The New Year's resolution making spirit seems to have come into the work place, and our company's general manager has a new initiative. Each employees is required to send an email to a group email chain stating what their failings have been, and where they will be focusing their individual professional self-improvement for the upcoming month/quarter. Does my GM's initiative sound like a good one?
The areas we identify for ourselves as needing improvement will be assessed after one month by our managers for measurable progress, and are therefore tied to our quarterly/monthly employee performance reviews. The team is also encouraged to send private emails to other team members with ideas about what they can add to their list of areas needing improvement/development. I am totally on board with performance evaluations, although in my experience these have been mostly private conversations between myself and my manager (and myself and my directs), and that's the format I'm a bit more comfortable with.
I guess my question is, does this initiative make sense? It feels new age-y and sloppy to me (I'd prefer something a bit more structured) However, I'm open to hearing that this is a great idea, a terrible one, or ideas on how it could be implemented more effectively. Or conversely, that it doesn't matter whether the idea is a good one or not because he's my boss. :) Just for background, the GM is not my direct manager, but we hold weekly one on one's. The team size is around 20 employees across two offices.

Clarification...
Insighter...what is your question? I'm lost.

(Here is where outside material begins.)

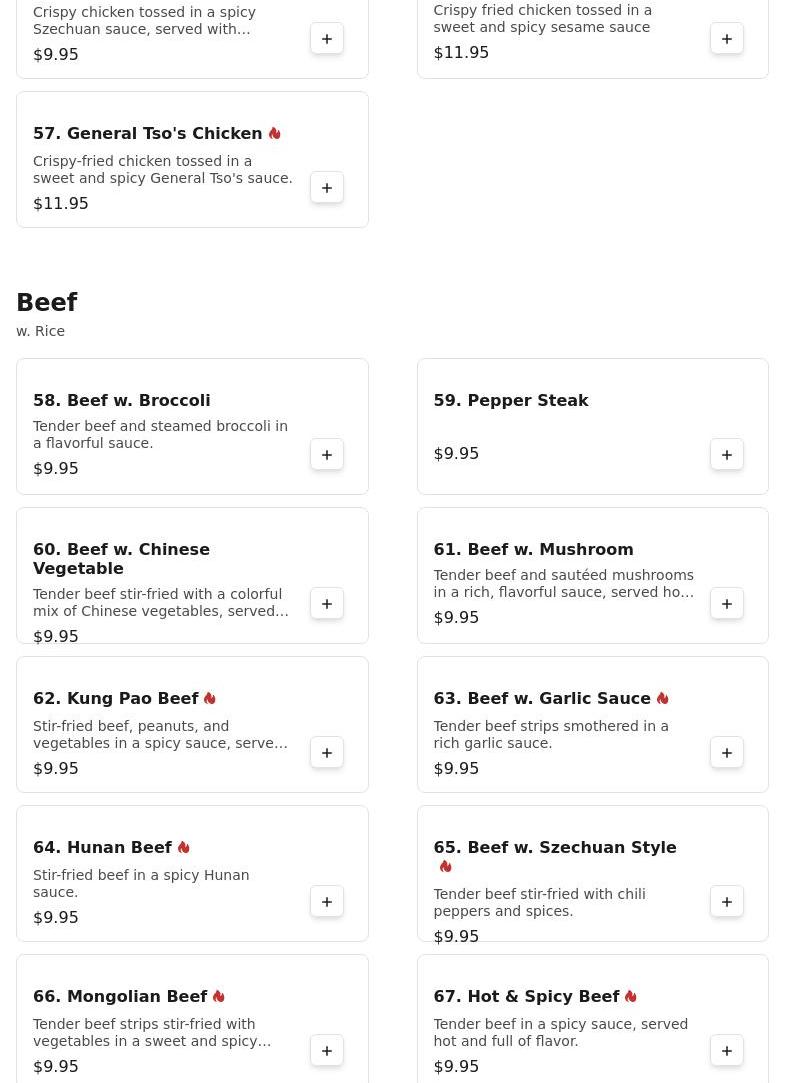
Task: Add Beef w. Broccoli with plus button
Action: coord(327,455)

In reply to Clarification... by JM Armstrong
Clarification
I'm wondering if other managers think that my GM's initiative to make everyone's failings and goals public is a good idea. And, is there a better way to go about setting goals for employees? In the third paragraph I discussed my feelings about it.
Is it a good idea?
probably not, but opting out is probably not going to win you any favours either.
Why not choose something like being more open to feedback. Then you can achieve a high level of recognition by going around asking for feedback. You may even learn a thing or two about yourself.
:-)
Good luck
Kev
Does your GM really think he
Does your GM really think he's going to get an honest self-assessment from everyone? Listing your failings for public viewing? What happens if the areas you believe represent failings are areas the GM thinks are just fine? Do you get points for identifying the same areas the GM would identify?
The GM should lead by example and be the first for public self-mutilation.
I'd recommend you do what everyone else is going to do. Don't spend time in self-reflection trying to dig up your most significant shortcomings to hang on the clothesline for public viewing and comment. Come up with the most innocuous thing you can think of and present it amid a flourish of emotional, self-reflective verbiage.